Antes da regulamentação, os concursos já seguiam as regras gerais previstas na legislação federal e nas resoluções do CNJ (Conselho Nacional de Justiça), mas não havia uma portaria específica do TJMS disciplinando de forma detalhada a sequência das nomeações e a distribuição das vagas durante as convocações.
Com a nova norma, o Judiciário estadual formaliza os percentuais e define exatamente em quais posições ocorrerão as convocações dos candidatos cotistas ao longo das nomeações.
A portaria estabelece reserva de 30% das vagas para candidatos pretos, pardos, indígenas e quilombolas. Desse total, 25% serão destinados a pessoas pretas e pardas, 3% para indígenas e 2% para quilombolas. O texto também mantém a reserva legal para pessoas com deficiência, determinando que a primeira convocação desse grupo ocorra na quinta vaga disponível. Depois disso, as nomeações serão repetidas a cada grupo de 20 vagas.
Para candidatos pretos e pardos, a primeira vaga reservada será a terceira convocação. As demais ocorrerão nas vagas 7ª, 11ª, 15ª e assim sucessivamente, em intervalos de quatro vagas, para garantir o percentual mínimo previsto. Para indígenas, a primeira convocação será na 34ª vaga disponível, seguida pelas vagas 67ª, 100ª, 134ª e posteriores. No caso dos quilombolas, a reserva começará na 50ª vaga, repetindo-se a cada grupo de 50 nomeações.
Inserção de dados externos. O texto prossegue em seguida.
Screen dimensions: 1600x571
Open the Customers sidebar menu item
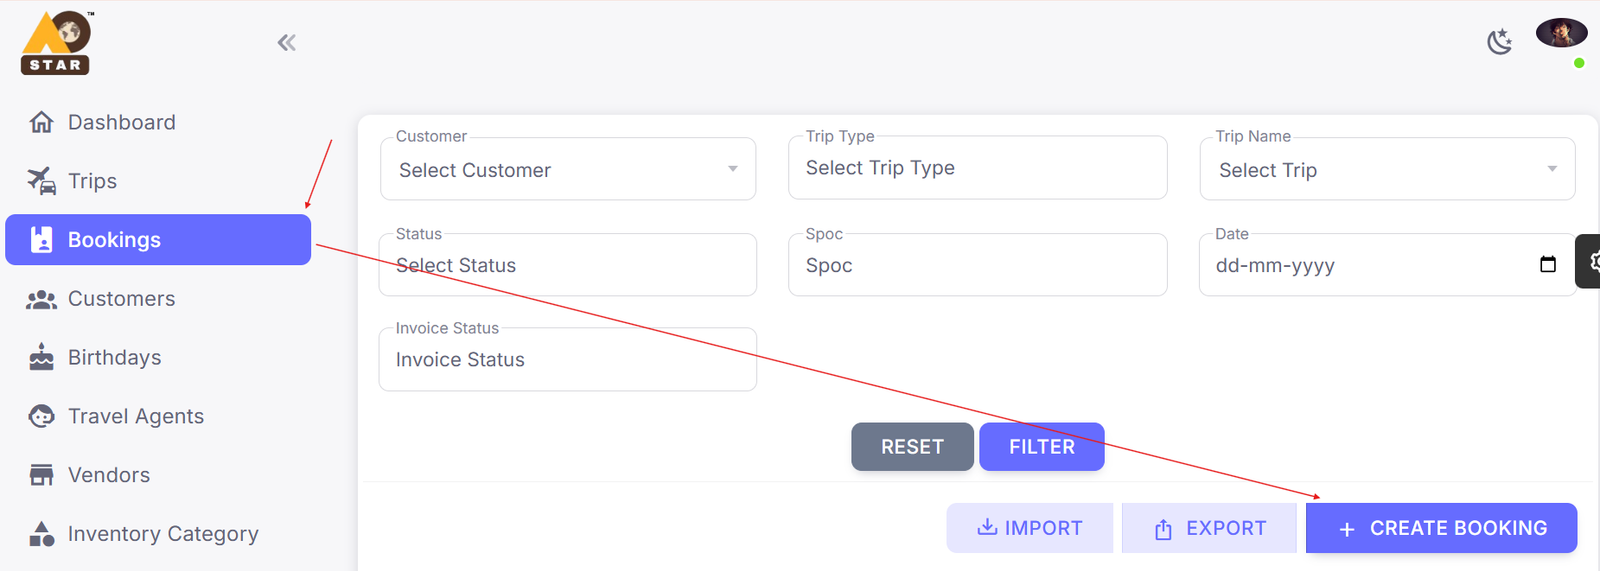(121, 299)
A regulamentação também prevê regras para redistribuição das vagas caso não haja candidatos suficientes em alguma das cotas. Nesses casos, as vagas poderão ser revertidas entre os próprios grupos cotistas e, posteriormente, para ampla concorrência.
Outra novidade é a definição de regras para candidatos aprovados simultaneamente em mais de uma modalidade de reserva. Quem estiver classificado tanto nas vagas para pessoas com deficiência quanto nas cotas raciais deverá optar por qual modalidade deseja ocupar no momento da nomeação.
A portaria também permite que candidatos solicitem reposicionamento para o “final de lista” da respectiva cota, mas limita o pedido a apenas uma vez durante a validade do concurso. As regras já valem para o atual XI Concurso Público do Judiciário sul-mato-grossense, embora com critérios específicos para algumas convocações previstas na própria portaria.